#### WHAT NEEDS TO BE DONE
The response must reproduce exactly every line of the material below holding the word "will".

[[ DATA SHOWN open ]]

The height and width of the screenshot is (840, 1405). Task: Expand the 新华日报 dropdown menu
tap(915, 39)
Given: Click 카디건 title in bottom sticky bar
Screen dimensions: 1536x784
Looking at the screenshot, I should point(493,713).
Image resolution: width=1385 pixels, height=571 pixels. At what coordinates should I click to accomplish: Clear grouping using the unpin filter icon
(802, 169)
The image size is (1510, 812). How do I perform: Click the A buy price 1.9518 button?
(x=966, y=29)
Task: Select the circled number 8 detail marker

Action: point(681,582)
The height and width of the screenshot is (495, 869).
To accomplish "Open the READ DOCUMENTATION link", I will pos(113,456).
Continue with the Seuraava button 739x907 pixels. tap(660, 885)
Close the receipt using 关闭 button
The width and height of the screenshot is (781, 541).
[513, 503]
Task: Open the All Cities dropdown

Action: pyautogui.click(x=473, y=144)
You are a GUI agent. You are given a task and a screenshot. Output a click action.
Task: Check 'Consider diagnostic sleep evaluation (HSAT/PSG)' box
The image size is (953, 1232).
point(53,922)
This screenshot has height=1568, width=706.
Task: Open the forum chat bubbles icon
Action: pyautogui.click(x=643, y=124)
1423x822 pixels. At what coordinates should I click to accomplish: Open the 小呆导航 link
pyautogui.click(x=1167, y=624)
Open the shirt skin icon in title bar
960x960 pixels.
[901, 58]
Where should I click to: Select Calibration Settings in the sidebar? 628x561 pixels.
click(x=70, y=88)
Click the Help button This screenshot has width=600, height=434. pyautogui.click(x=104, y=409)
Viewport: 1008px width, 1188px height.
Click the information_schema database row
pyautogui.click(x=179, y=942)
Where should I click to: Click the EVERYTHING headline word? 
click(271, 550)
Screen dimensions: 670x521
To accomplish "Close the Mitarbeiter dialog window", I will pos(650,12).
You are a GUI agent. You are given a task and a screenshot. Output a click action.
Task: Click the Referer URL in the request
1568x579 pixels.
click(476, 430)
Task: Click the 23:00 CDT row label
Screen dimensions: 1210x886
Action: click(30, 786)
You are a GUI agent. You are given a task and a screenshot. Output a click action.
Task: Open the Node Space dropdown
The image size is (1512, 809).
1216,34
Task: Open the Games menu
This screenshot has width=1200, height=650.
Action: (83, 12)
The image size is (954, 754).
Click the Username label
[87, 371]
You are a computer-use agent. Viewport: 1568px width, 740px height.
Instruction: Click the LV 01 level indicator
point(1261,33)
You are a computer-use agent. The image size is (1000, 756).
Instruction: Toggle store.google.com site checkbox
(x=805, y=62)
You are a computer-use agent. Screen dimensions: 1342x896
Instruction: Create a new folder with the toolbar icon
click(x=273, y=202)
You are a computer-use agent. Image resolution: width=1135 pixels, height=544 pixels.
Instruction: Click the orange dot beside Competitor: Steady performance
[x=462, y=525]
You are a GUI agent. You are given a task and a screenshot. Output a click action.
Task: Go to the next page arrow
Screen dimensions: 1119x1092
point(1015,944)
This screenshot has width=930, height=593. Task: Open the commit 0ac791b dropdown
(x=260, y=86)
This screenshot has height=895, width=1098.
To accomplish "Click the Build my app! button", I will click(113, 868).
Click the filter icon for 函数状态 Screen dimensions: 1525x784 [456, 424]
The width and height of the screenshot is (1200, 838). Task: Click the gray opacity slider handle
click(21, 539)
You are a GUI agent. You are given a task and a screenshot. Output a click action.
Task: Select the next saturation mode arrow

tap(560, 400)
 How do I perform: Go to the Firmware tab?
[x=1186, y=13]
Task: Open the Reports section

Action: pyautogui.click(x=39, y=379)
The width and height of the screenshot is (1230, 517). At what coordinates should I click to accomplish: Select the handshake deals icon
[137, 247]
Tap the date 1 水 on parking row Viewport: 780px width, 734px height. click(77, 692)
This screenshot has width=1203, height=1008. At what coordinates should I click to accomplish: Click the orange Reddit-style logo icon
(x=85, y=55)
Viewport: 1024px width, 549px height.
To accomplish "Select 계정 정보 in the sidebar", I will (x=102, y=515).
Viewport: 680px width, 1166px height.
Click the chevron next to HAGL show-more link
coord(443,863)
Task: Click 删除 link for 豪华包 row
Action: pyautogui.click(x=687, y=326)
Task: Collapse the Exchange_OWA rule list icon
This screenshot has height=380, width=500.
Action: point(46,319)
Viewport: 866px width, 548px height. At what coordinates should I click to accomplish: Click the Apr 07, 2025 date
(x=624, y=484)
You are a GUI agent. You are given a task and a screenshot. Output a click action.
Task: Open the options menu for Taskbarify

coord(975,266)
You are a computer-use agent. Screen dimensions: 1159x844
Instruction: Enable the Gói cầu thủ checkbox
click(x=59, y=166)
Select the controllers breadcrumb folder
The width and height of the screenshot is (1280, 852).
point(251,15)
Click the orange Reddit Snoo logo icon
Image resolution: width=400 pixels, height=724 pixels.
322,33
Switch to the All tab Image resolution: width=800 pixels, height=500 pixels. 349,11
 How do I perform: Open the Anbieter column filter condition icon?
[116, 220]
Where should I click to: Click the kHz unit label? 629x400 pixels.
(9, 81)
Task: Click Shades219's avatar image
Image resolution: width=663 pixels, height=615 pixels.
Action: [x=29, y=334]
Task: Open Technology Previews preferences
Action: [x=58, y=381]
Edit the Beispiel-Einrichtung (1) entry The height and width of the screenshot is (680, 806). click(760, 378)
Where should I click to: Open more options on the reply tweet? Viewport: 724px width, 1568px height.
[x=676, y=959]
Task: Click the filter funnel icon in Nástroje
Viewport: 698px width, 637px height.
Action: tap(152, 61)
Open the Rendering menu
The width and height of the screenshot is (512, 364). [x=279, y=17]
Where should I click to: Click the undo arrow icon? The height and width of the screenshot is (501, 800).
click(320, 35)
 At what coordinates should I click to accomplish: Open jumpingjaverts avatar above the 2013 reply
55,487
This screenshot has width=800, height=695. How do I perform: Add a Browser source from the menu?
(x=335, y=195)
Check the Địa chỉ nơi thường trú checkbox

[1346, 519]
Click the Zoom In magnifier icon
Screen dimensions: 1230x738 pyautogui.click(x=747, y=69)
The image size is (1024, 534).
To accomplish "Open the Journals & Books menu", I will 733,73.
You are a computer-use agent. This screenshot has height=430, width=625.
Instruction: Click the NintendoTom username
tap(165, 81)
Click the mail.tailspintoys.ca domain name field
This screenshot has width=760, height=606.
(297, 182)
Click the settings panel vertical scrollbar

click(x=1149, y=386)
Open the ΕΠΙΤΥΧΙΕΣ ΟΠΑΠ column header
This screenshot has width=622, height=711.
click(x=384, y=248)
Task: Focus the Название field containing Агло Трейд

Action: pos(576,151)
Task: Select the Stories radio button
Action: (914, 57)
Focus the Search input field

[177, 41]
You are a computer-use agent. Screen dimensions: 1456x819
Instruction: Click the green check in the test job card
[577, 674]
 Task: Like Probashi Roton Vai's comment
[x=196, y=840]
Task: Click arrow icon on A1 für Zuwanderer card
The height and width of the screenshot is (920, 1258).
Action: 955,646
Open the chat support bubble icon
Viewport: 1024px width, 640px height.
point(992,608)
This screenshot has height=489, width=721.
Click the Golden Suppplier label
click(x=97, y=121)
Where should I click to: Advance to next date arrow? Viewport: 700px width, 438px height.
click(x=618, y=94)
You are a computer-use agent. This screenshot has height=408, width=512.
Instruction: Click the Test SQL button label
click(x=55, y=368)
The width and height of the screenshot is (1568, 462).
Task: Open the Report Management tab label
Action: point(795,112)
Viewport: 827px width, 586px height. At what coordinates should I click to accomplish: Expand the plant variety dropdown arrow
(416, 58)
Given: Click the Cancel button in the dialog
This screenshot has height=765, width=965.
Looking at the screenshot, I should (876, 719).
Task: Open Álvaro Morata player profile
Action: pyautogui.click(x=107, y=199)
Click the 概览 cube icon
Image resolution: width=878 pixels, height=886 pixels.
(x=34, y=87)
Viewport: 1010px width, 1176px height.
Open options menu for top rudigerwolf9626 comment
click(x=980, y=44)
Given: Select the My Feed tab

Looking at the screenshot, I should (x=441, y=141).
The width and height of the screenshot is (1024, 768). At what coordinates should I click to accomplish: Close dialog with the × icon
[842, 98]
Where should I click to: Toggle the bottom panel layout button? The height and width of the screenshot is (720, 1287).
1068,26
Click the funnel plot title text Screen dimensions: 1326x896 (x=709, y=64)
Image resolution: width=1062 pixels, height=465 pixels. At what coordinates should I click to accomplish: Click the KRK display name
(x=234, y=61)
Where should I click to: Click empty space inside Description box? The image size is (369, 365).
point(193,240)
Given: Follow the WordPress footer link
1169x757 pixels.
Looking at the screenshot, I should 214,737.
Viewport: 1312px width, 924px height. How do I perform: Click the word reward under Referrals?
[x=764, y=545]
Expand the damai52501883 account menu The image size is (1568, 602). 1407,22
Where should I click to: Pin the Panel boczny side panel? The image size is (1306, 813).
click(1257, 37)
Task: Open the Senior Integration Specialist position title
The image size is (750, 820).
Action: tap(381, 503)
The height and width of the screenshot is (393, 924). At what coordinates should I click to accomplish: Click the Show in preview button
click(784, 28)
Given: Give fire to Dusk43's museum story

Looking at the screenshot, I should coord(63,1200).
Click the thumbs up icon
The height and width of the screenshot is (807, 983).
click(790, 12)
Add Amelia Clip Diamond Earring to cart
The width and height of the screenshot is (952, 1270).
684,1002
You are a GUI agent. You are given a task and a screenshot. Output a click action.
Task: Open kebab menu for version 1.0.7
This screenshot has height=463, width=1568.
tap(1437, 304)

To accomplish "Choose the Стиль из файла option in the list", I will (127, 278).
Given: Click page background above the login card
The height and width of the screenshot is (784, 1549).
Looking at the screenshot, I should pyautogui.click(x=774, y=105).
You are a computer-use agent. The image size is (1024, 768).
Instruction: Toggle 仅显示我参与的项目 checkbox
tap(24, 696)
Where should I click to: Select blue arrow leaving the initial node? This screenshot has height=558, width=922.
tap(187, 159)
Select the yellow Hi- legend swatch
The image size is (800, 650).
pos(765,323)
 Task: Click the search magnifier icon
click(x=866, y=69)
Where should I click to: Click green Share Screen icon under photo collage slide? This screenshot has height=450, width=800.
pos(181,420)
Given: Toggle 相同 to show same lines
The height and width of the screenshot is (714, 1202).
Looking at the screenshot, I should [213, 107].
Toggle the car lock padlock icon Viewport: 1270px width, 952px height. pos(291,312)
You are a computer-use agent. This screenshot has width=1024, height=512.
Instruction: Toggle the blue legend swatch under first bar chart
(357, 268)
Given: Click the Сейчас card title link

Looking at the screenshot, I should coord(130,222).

[[ DATA SHOWN closed ]]

#### TASK ANSWER
To accomplish "Open the READ DOCUMENTATION link", I will pos(113,456).
To accomplish "Close the Mitarbeiter dialog window", I will pos(650,12).
To accomplish "Click the Build my app! button", I will click(113, 868).
To accomplish "Select 계정 정보 in the sidebar", I will (x=102, y=515).
To accomplish "Open the Journals & Books menu", I will 733,73.
To accomplish "Choose the Стиль из файла option in the list", I will (127, 278).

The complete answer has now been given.